That’s a horrible use case.

@JimRac Ah, thanks! I’ll check that out.

== John ==

I gave you the solution.
(One that works under Windows.)

Else, if your issue is not with teaching the word to Scrivener, use the character map once and add the word to your personal word list.


I am pretty sure Scrivener is right, that’s not a word…





[EDIT] I just tried with blasé, for good measure, and I can’t get it in. I think I see what you mean.
It looks as though it is the dictionary setting that won’t let the accent (é) through.

[EDIT 2] I think that the only thing preventing it from being part of the offered spelling alternatives is that in the specific case of this one word, the list is too long.
I can get words in é to show up otherwise, no problem.
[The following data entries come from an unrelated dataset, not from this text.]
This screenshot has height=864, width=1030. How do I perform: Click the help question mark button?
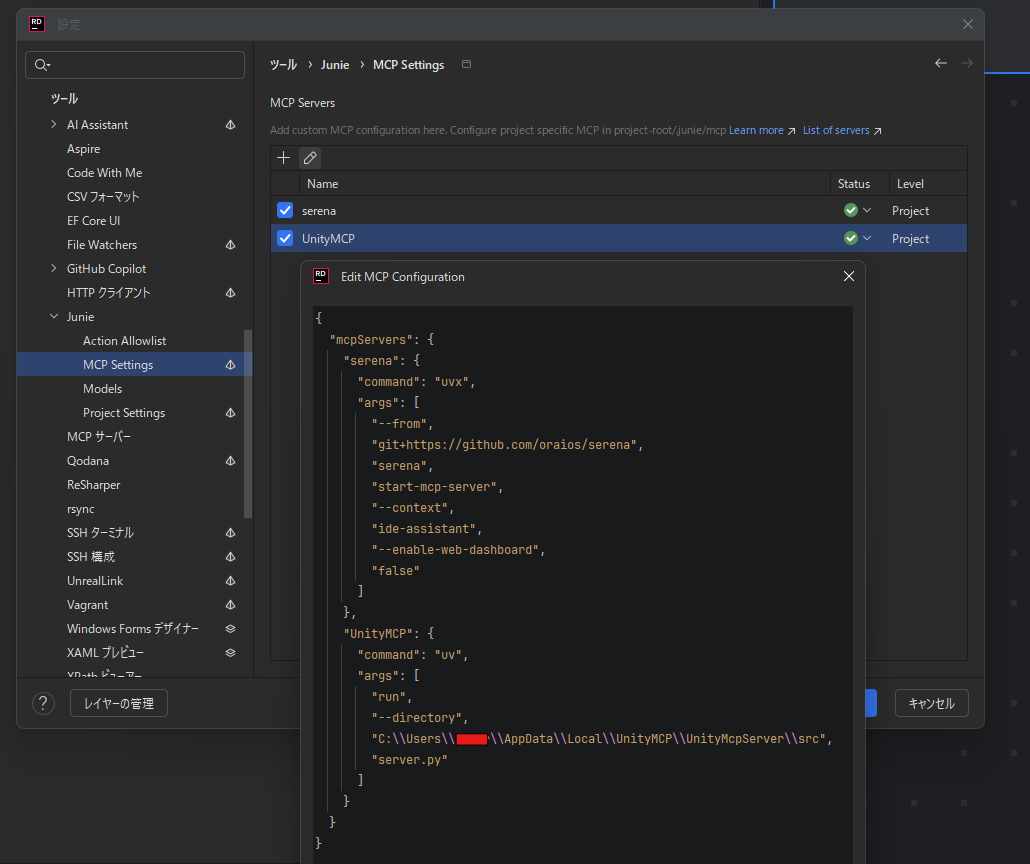point(43,704)
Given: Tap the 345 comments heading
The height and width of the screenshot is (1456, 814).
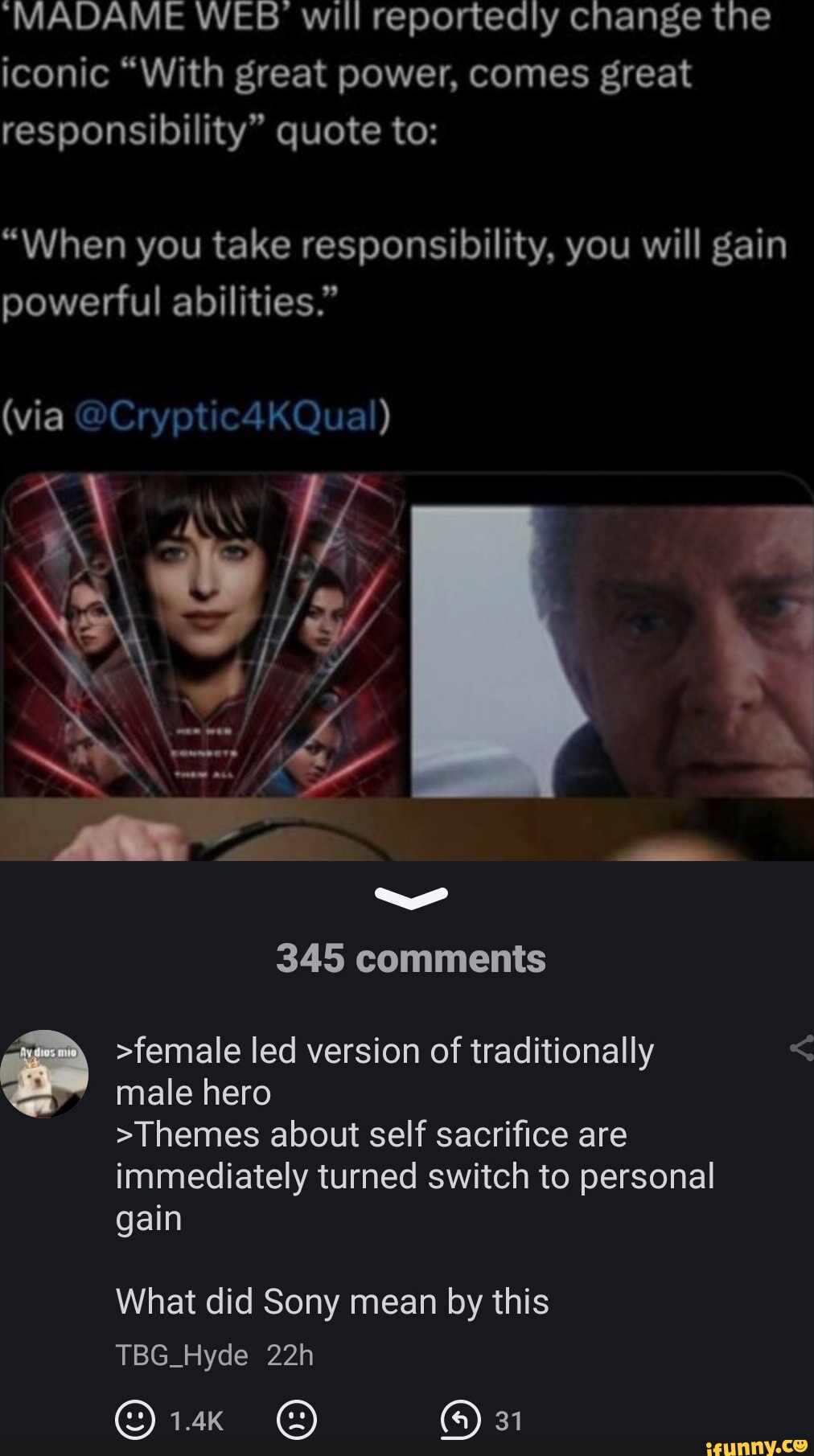Looking at the screenshot, I should point(411,958).
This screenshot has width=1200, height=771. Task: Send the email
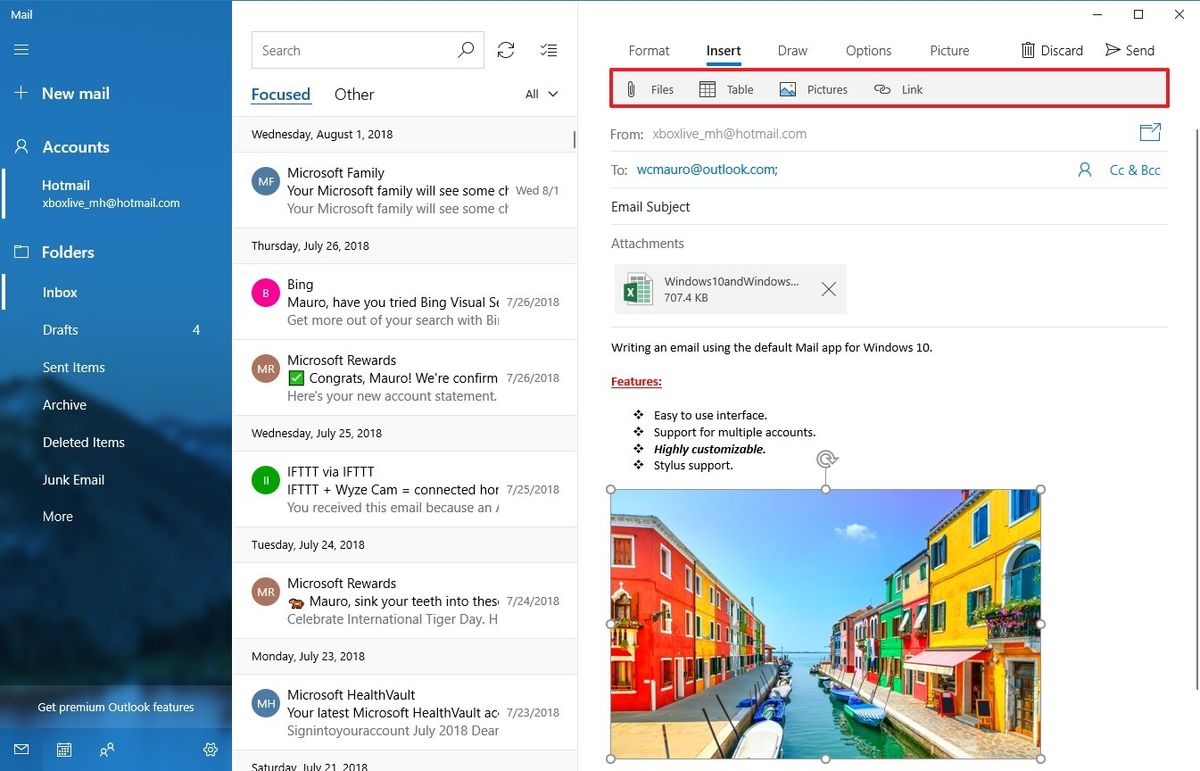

You could just type blase and later use auto-replace. Or set it up for auto-complete.

Or teach Scrivener bblasé (2 b’s) and fix it afterwards.

If you use words like that a lot, meaning you often need é, you could set a substitution, too:

So you’d type blaseee and get blasé.


Yup, that’s what I did, but I’m more concerned for the larger case.

Thanks for noticing the problem, I appreciate it.

In general, the auto-correct seems terrible. If you drop a letter, the words it suggests are WAY off, but I’ve noticed Word tends to be incorrect as well. That’s not this issue though, it’s that blasé is in the dictionary but doesn’t get suggested. Something makes Scrivener think the other spellings - which we all think are much worse - are closer than the actual simple substitution of the accented character.

Still - word automatically handles blase to blasé, no muss no fuss. Nothing extra needed. blasé, is, after all, a valid English word (or at least in common enough use it seems English), even if it descends from French. That ease of use is what we should strive for.

I think built in autocorrect should first check for similar letters, but with accent marks. Then do it’s regular check.